# Written problem
Show every line of the records below that contains the word "icon", copied in full. Case counts.
⟨
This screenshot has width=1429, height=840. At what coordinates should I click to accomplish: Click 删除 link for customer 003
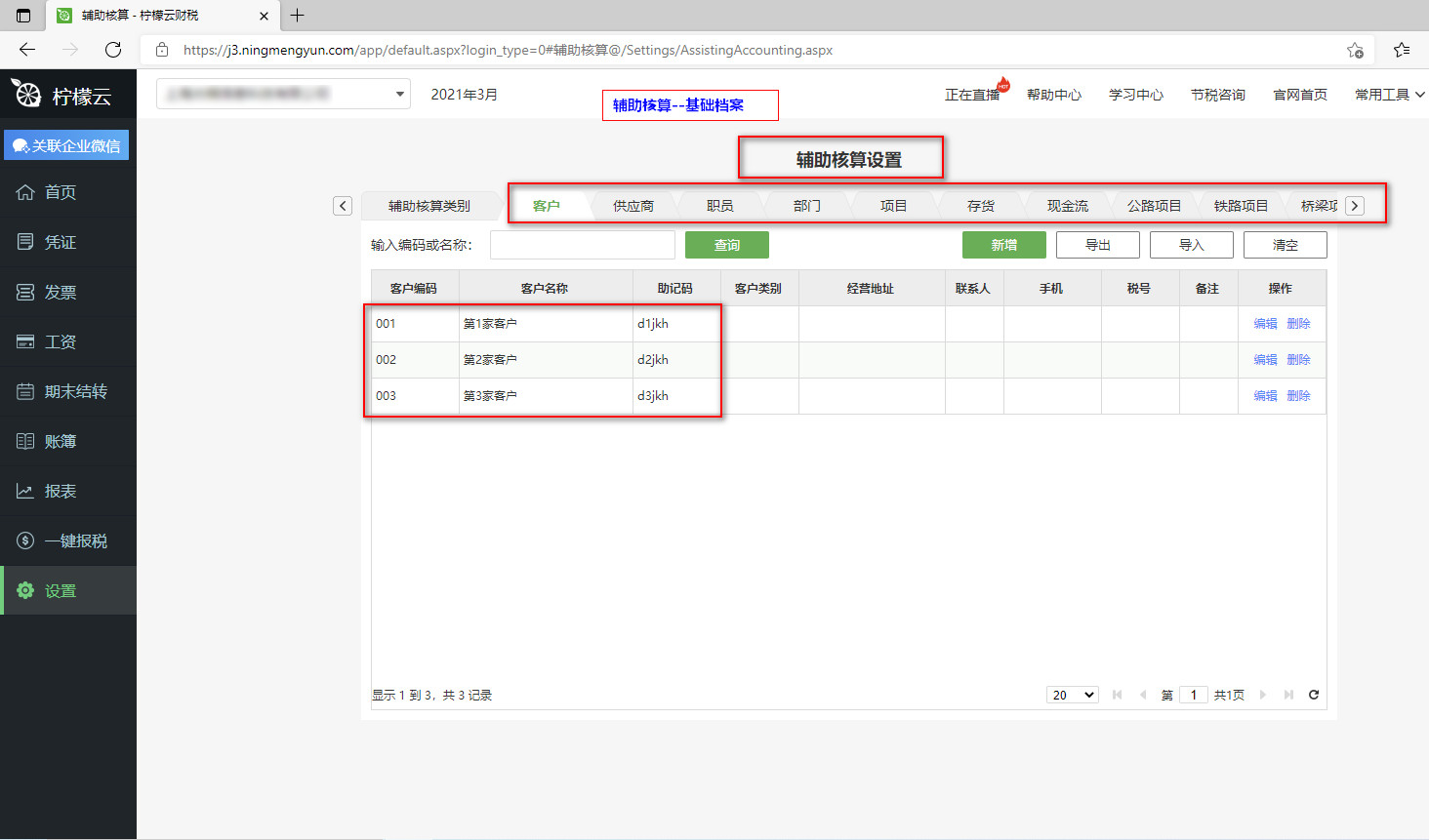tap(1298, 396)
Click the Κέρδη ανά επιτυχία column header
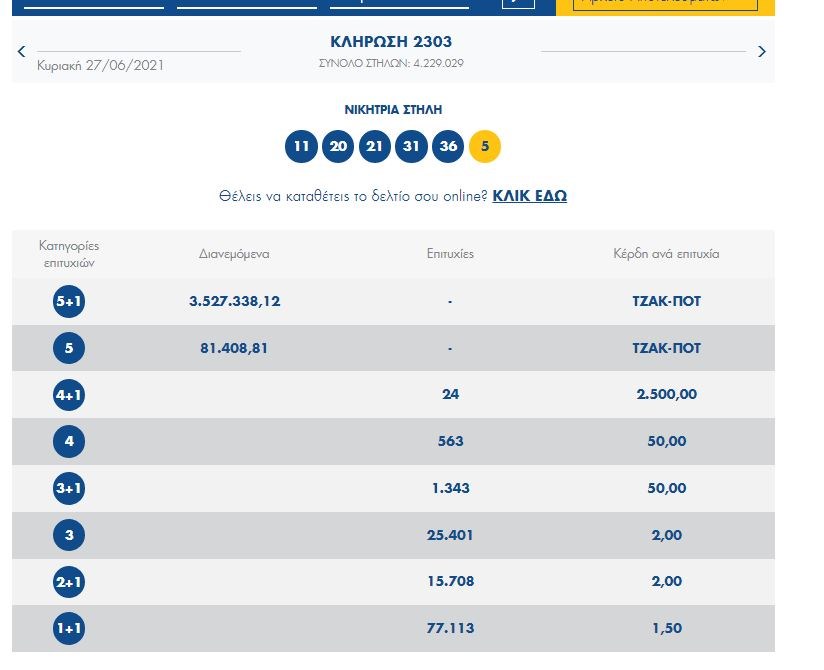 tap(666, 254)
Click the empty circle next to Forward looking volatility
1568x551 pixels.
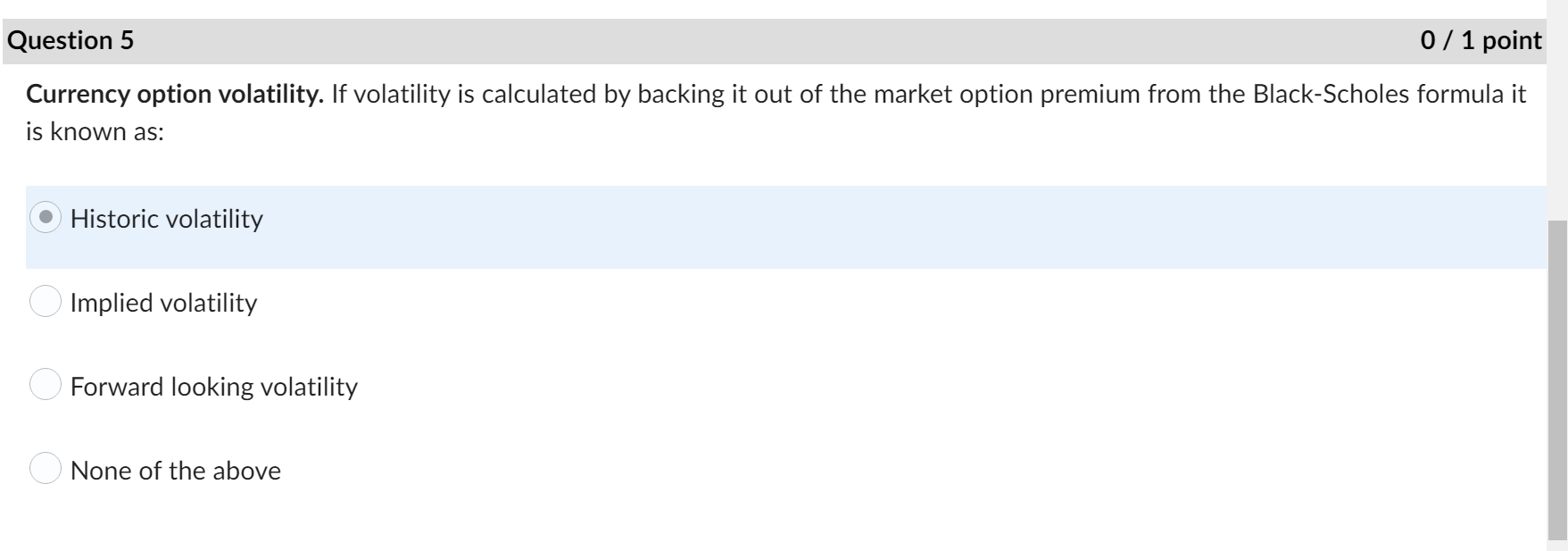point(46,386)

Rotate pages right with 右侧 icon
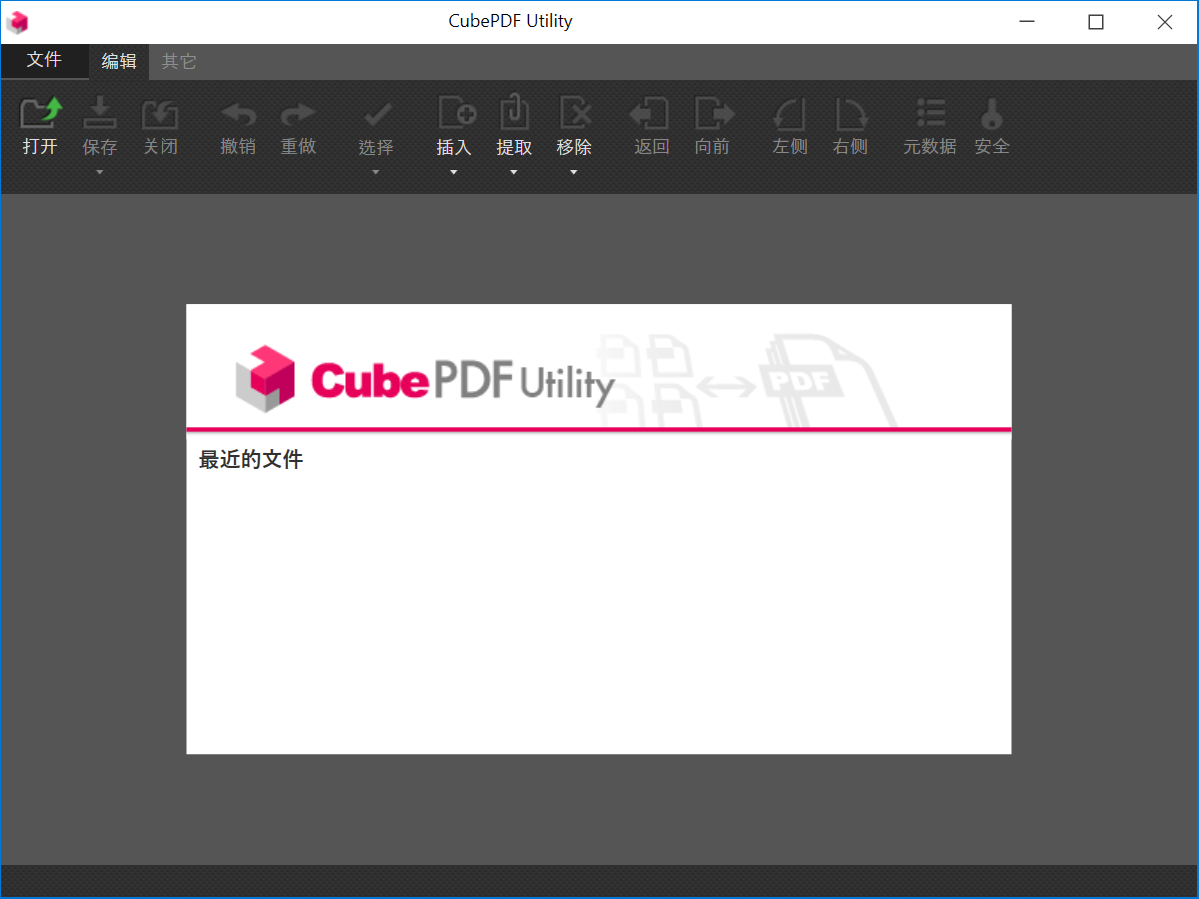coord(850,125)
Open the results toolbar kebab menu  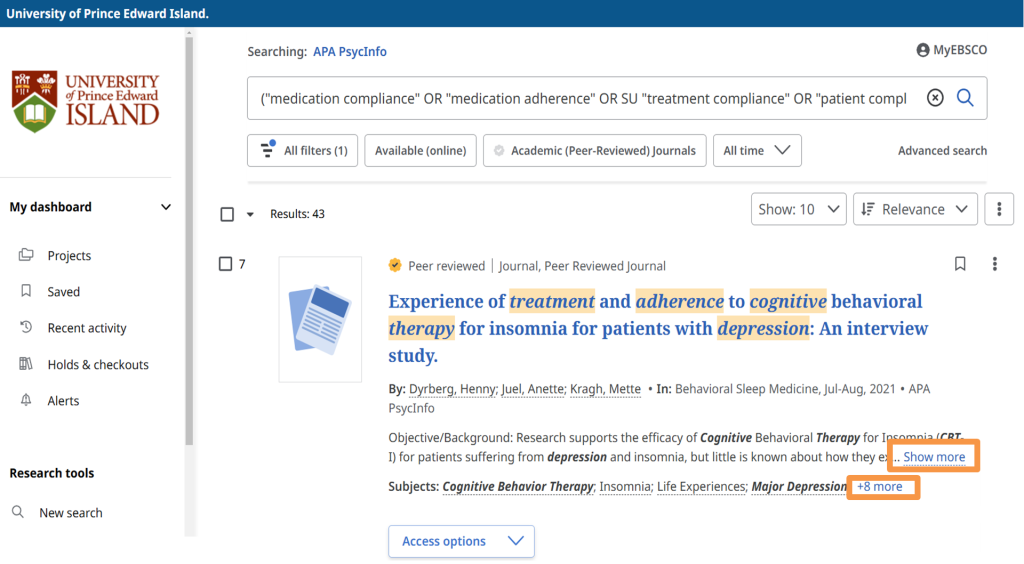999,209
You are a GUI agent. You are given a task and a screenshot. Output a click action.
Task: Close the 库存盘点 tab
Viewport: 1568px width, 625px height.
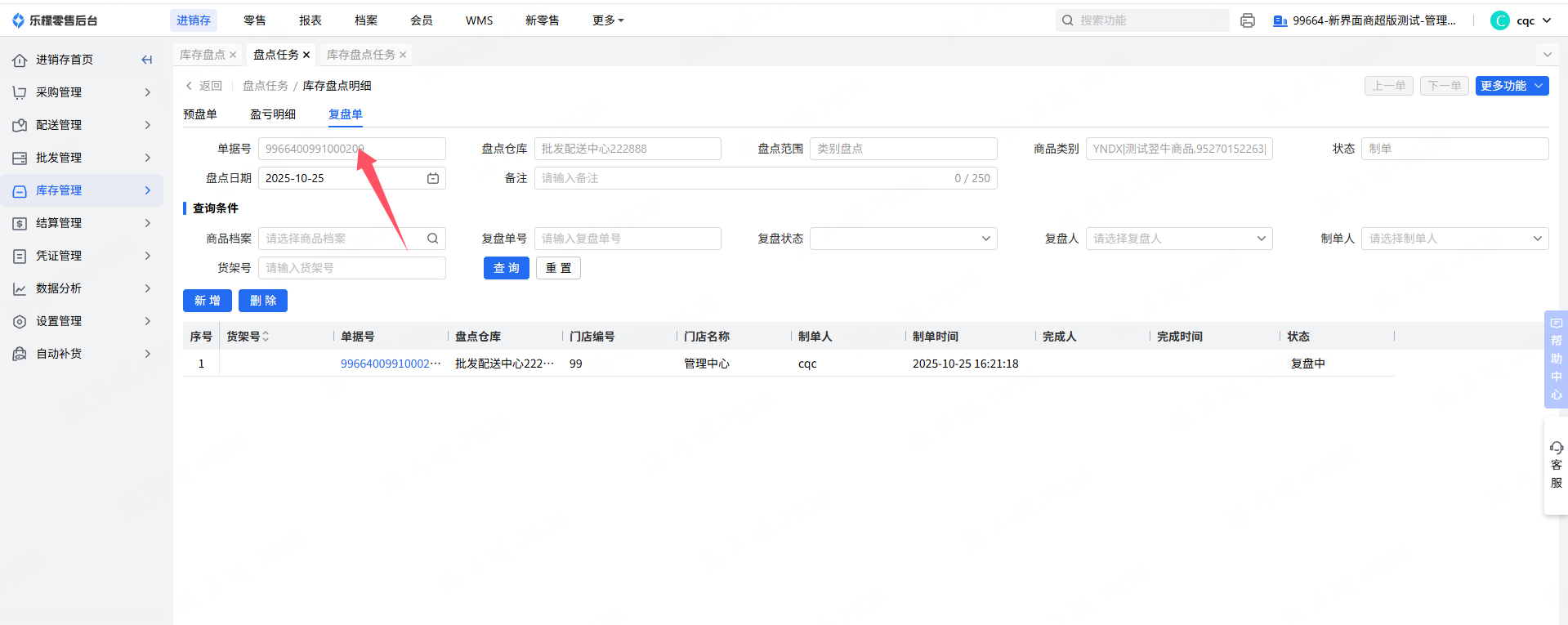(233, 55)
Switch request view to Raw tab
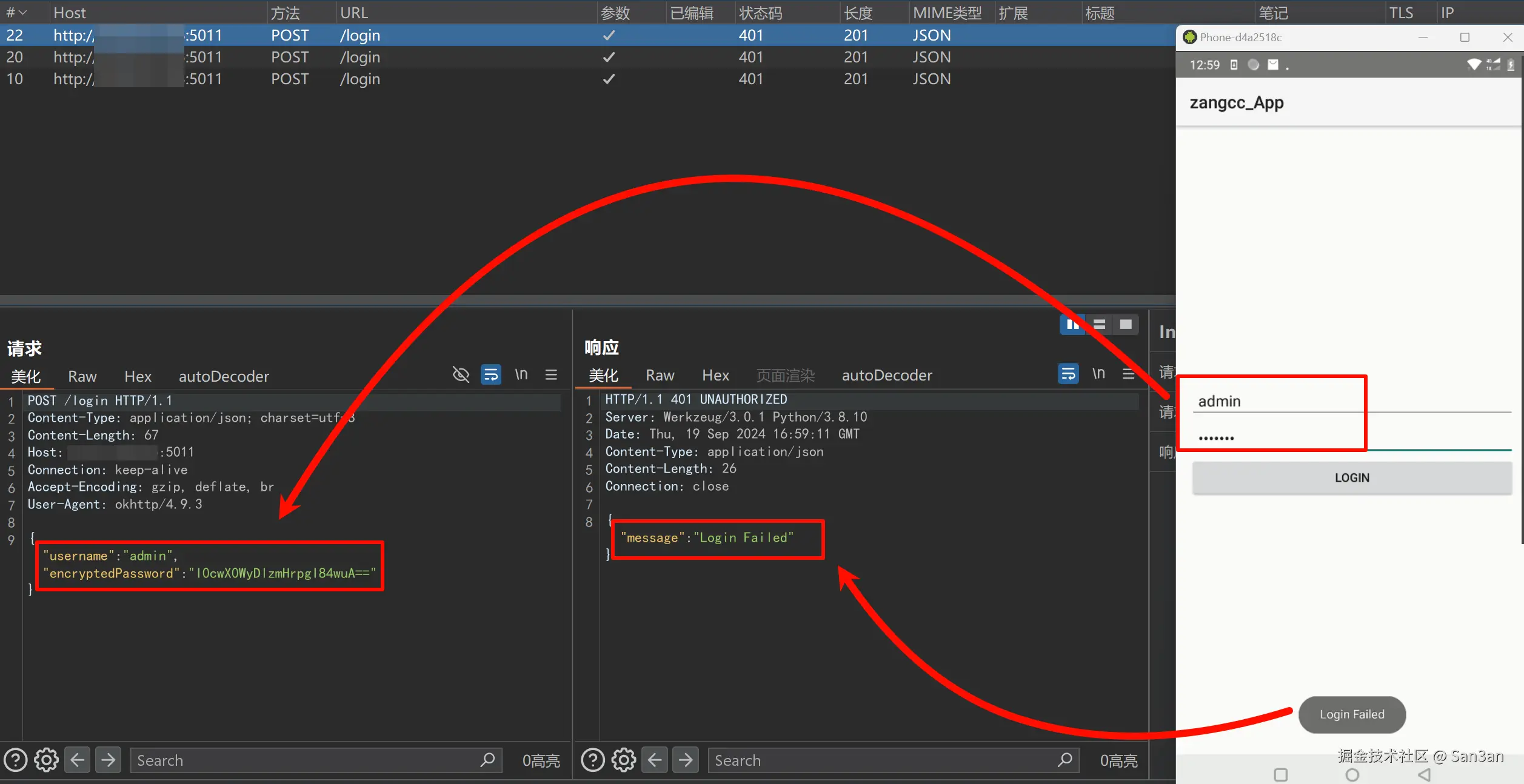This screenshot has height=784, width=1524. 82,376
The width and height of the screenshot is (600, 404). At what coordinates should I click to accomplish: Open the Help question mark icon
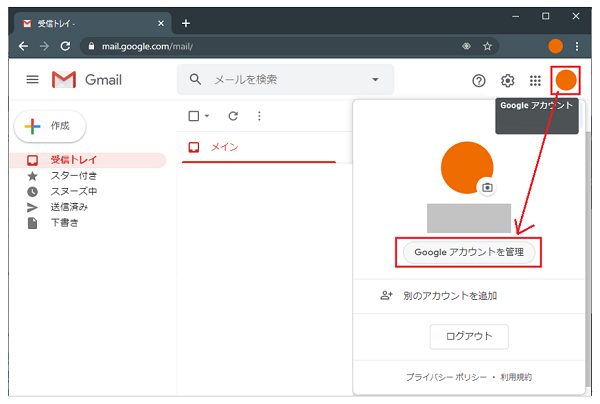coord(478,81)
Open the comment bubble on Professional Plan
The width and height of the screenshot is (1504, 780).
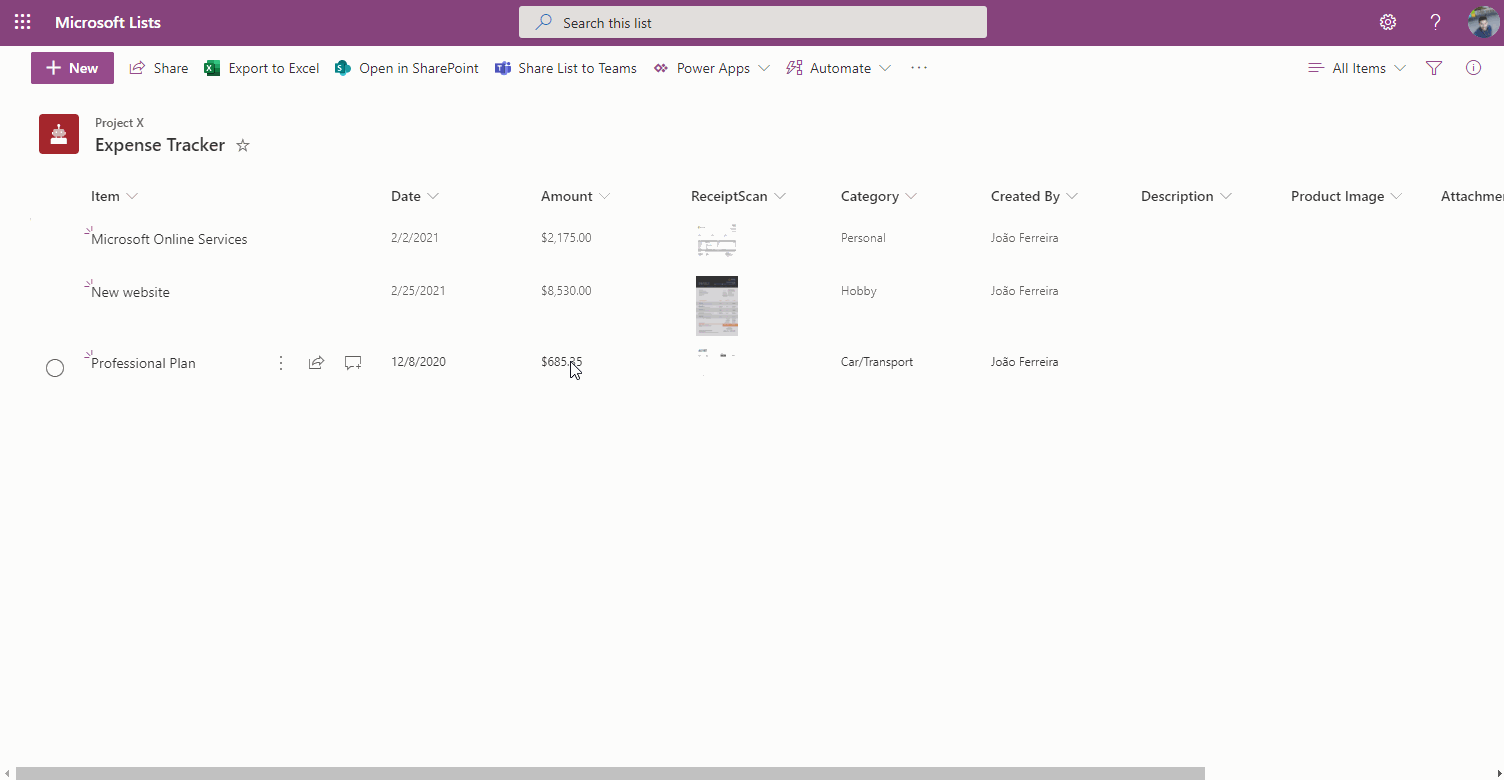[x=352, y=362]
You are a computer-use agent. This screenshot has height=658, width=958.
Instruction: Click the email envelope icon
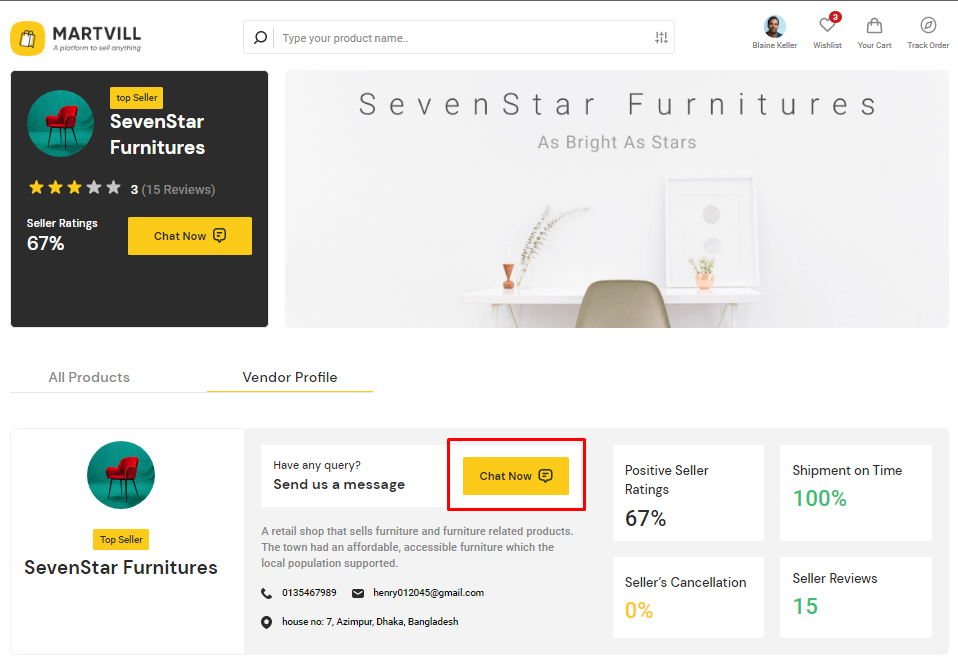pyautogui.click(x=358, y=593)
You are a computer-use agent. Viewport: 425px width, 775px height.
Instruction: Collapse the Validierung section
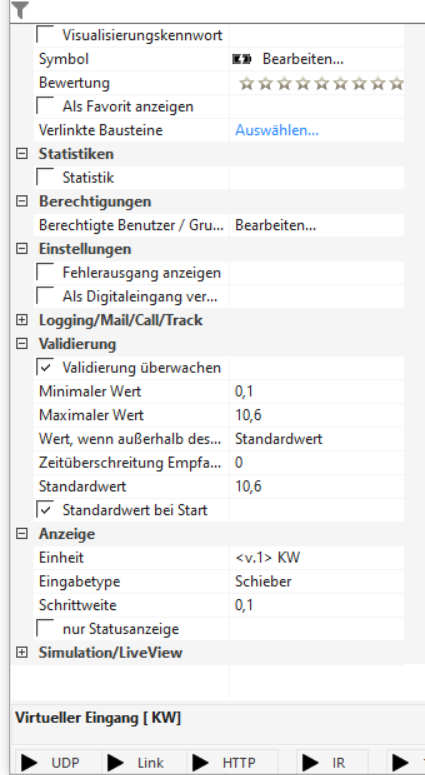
⟩
# Response to the task
Rotate pages right with 右侧 icon
The width and height of the screenshot is (600, 404). At what coordinates should I click to accomplish: Open the Help question mark icon
Instruction: Click the email envelope icon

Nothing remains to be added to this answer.